2. Should You Use a Balance Transfer or a Loan to Consolidate?
Deciding whether a balance transfer credit card or a personal loan is best for your financial situation is something only you can decide. That said, if your credit score is good enough to qualify for a balance transfer card with favorable terms, like 0% interest for 18 months and a low transfer fee, then that is probably your best choice.
On the other hand, if your credit score is not high enough to get you the best terms on a balance transfer card, then it may be worth checking into the type of personal loan you can qualify for. This may also be the case if you have too much debt to consolidate with a balance transfer.
Personal loans have the advantage of having lower regular interest rates — that intro-APR offer will run out eventually — as well as a longer payback period, with a fixed payment amount. And, perhaps most importantly for some, you can’t use them to run up any more debt.
3. How Do You Consolidate with a Personal Installment Loan?
Using a personal installment loan to consolidate your debt is easier than you might think, once you qualify for the loan. The proceeds from the loan are typically transferred into your bank account, for you to use as you wish. At this points, the funds are essentially cash that can be used just like any other money in your bank account.
Of course, since we’re talking about debt consolidation, that money will be used to pay off your debts according to your debt repayment plan. Simply make payments to your credit card issuer or lenders as you normally would, be it via check, by phone, or online.
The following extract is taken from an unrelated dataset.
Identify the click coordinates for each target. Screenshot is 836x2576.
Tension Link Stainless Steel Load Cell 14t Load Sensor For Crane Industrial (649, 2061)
4. How Does a Credit Card Balance Transfer Work?
As you’ve likely gathered from the previous answer, a credit card balance transfer requires getting the issuer of your new balance transfer card involved. This can occur in a few ways, the simplest of which is to disclose any desired balance transfers during application. Most online credit card applications will have a dedicated section for this purpose.
Alternatively, once you’ve been approved for the card, you can call the new card company and give them the card number and amount you want to pay toward your old card. They’ll then issue the payment, and transfer the amount (plus balance transfer fee) to the new card. Be sure to follow up with the issuer of your old card by phone or through your online banking account to make sure payment has been credited.
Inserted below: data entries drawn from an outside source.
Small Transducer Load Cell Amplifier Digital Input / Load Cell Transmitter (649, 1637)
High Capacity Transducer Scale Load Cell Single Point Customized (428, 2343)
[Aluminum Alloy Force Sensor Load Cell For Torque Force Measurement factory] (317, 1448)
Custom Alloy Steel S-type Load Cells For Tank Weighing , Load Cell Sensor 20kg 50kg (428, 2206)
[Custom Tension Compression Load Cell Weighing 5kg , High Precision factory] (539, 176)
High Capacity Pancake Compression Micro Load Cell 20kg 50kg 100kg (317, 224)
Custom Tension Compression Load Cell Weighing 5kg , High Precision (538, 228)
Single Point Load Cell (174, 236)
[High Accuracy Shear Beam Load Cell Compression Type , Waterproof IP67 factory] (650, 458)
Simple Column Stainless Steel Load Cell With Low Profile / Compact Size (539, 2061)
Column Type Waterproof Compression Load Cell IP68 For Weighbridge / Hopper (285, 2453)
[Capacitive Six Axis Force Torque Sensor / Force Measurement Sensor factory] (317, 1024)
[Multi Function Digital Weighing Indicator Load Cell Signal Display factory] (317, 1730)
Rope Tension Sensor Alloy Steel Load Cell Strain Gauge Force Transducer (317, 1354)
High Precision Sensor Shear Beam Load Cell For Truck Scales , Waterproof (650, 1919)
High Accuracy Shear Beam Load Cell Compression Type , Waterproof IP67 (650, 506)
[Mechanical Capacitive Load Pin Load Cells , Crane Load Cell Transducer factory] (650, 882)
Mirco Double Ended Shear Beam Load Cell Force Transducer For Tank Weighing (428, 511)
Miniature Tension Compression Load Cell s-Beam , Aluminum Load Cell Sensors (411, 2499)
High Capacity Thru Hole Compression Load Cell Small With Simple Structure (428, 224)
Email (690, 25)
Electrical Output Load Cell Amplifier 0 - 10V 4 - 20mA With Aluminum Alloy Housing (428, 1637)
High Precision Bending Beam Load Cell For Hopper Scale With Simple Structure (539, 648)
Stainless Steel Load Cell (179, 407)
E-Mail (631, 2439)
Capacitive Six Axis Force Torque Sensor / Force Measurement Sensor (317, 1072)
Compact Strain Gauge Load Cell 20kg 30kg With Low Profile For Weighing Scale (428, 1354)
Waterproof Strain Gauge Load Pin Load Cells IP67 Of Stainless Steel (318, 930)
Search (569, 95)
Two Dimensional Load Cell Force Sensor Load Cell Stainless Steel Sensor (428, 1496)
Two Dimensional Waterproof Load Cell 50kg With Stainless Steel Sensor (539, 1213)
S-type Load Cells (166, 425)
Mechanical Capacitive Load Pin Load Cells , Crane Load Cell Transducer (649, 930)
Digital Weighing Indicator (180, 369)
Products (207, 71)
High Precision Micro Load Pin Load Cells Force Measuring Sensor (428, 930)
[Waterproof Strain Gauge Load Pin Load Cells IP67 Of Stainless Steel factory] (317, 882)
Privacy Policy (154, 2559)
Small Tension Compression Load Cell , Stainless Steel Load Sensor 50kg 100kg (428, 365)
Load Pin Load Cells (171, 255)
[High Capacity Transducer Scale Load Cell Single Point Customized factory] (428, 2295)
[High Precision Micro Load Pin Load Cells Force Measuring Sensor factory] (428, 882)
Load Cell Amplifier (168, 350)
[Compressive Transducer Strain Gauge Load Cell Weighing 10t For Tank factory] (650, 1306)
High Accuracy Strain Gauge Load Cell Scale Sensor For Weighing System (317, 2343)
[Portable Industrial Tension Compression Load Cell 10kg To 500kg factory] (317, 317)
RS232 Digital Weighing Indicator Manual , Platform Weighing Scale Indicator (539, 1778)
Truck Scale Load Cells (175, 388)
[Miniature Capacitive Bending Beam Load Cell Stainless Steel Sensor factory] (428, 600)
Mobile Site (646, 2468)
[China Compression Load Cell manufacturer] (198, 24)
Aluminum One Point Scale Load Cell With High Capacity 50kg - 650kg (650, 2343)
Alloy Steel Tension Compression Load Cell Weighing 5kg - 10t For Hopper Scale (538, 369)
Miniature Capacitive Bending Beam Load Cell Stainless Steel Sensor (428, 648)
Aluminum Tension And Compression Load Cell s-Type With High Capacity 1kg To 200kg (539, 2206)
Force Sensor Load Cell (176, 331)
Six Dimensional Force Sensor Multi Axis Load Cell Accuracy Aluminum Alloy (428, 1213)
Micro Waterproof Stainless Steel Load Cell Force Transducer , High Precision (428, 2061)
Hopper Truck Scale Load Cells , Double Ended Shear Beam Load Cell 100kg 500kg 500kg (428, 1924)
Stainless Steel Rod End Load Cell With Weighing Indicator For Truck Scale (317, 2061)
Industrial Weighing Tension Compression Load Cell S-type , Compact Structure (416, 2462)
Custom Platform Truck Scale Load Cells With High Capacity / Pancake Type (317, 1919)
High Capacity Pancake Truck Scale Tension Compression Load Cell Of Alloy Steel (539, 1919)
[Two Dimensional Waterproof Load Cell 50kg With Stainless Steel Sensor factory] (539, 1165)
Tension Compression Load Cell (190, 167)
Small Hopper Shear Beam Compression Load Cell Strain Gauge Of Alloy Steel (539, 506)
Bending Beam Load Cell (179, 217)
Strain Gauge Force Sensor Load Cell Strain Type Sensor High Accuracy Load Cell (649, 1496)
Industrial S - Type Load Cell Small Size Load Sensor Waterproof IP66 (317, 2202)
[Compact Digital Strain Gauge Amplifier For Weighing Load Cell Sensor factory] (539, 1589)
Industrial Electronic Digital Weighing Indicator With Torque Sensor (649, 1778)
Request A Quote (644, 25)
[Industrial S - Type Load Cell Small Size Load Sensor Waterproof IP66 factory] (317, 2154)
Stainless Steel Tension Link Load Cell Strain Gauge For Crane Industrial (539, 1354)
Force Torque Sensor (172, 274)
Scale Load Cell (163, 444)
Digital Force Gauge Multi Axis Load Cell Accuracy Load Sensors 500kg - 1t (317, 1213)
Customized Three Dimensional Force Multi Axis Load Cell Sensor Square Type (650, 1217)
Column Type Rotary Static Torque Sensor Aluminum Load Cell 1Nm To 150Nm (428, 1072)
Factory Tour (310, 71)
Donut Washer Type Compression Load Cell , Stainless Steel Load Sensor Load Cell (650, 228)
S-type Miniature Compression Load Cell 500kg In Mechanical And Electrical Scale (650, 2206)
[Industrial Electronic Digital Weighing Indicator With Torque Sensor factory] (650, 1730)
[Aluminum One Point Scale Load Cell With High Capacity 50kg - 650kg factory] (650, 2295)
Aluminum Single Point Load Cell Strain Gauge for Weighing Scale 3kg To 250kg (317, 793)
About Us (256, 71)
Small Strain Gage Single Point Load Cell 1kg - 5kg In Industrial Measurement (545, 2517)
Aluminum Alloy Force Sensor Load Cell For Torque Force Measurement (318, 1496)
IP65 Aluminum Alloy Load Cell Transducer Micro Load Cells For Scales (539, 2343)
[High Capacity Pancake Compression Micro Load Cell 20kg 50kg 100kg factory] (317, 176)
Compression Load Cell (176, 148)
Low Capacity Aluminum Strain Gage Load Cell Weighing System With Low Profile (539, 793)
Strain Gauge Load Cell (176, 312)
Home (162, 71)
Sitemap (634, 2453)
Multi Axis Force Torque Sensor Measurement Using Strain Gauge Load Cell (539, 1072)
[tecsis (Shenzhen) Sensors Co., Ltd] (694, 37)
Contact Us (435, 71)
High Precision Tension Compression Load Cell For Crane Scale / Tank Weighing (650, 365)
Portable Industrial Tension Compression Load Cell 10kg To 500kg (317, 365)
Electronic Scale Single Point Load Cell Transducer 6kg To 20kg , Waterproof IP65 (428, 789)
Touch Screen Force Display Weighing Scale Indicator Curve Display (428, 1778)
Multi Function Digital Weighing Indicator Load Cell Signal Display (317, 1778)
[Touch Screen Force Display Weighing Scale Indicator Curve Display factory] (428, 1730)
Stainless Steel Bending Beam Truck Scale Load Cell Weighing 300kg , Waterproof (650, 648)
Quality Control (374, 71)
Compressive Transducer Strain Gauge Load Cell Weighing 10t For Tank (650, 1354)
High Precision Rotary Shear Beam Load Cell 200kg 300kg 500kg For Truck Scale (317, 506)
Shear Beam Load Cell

5. Can You Transfer Part of a Balance on a Credit Card?
In a word, yes. You can transfer any amount, partial or full, to a new balance transfer card — as long as it doesn’t exceed your available credit limit. Of course, this is something you should carefully consider when making your debt consolidation plans.
The card you choose should have an available credit limit that allows you to make all of the balance transfers you have planned. Keep in mind that the balance transfer fee can reduce the total amount you can transfer, so include that in your calculations.
Simplify Your Credit Card Payments with Consolidation
If you’re considering debt consolidation, the goal should be to lower the amount of money you’re paying in interest, and to simplify your credit card payments. Having fewer card payments, even if the amount you’re paying is the same, can be reason enough to consolidate. But when used wisely and effectively, debt consolidation can accomplish much more than that.
By lowering the amount you’re paying in interest and paying more toward the principal amount you owe, your debt will be paid off sooner. When used as part of a disciplined and well thought-out plan, you could find yourself free of credit card debt before you know it. And that means having a chance to save more of your hard-earned money each month. It will also potentially provide a nice boost to your credit score, which will give you more and better opportunities for lines of credit in the future.